▶ _Task prompt_
Two lines mark the range in the entries below: the one holding "You are a computer-use" and the one holding "The image size". Set down those two and all lines between them, exactly.

▶ _Provided information_
-------

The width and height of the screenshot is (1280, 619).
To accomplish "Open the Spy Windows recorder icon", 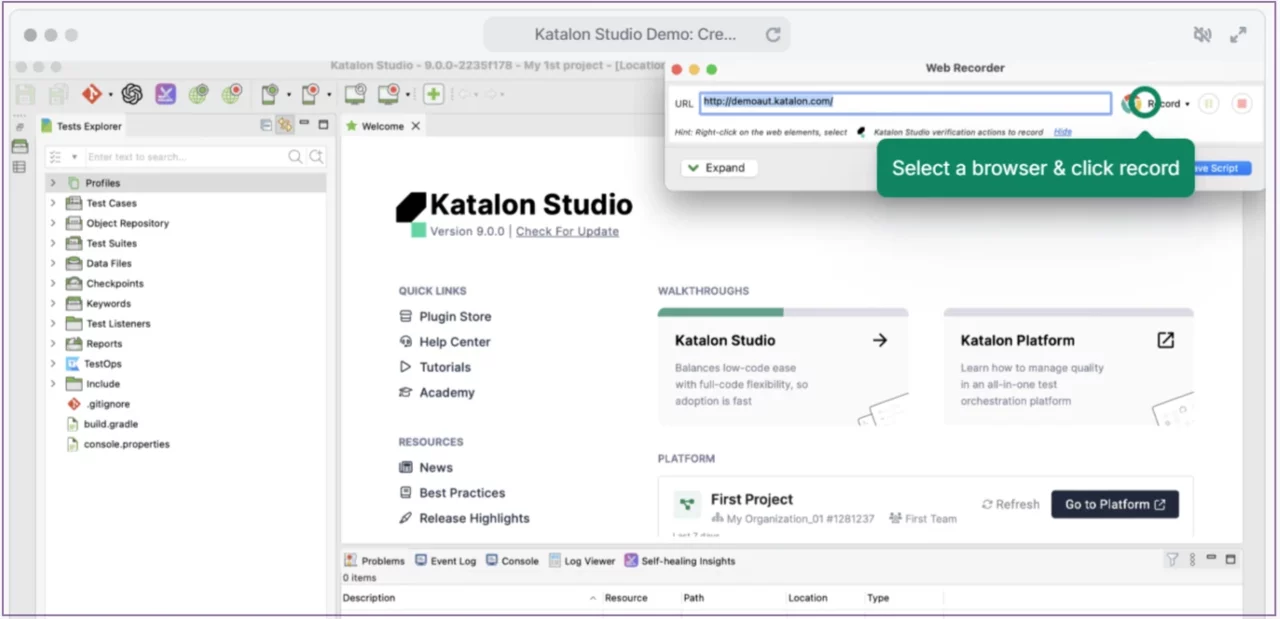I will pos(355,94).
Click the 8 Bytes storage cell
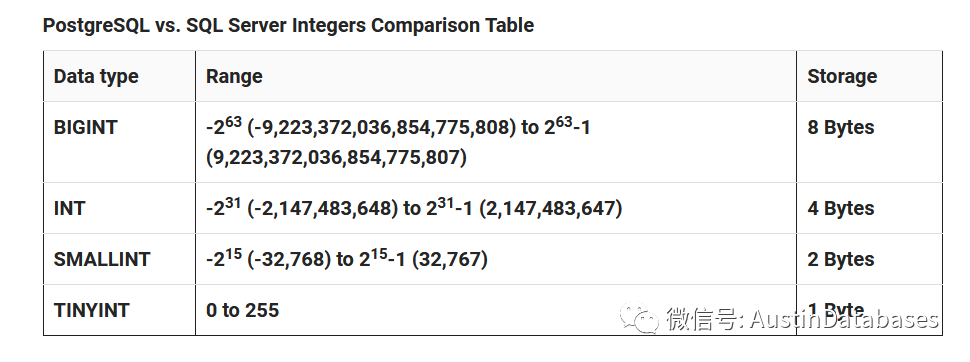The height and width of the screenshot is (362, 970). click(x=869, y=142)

-------

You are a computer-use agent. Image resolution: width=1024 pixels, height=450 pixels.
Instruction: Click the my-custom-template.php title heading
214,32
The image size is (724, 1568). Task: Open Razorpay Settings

-------

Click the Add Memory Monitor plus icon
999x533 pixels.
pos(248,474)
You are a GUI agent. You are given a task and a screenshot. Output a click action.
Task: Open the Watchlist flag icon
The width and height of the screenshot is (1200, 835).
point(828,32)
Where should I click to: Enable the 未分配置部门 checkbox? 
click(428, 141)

-------

▶ _Completed exercise_
You are a computer-use agent. Image resolution: width=1024 pixels, height=450 pixels.
Instruction: Click the my-custom-template.php title heading
214,32
The image size is (724, 1568). Task: Open Razorpay Settings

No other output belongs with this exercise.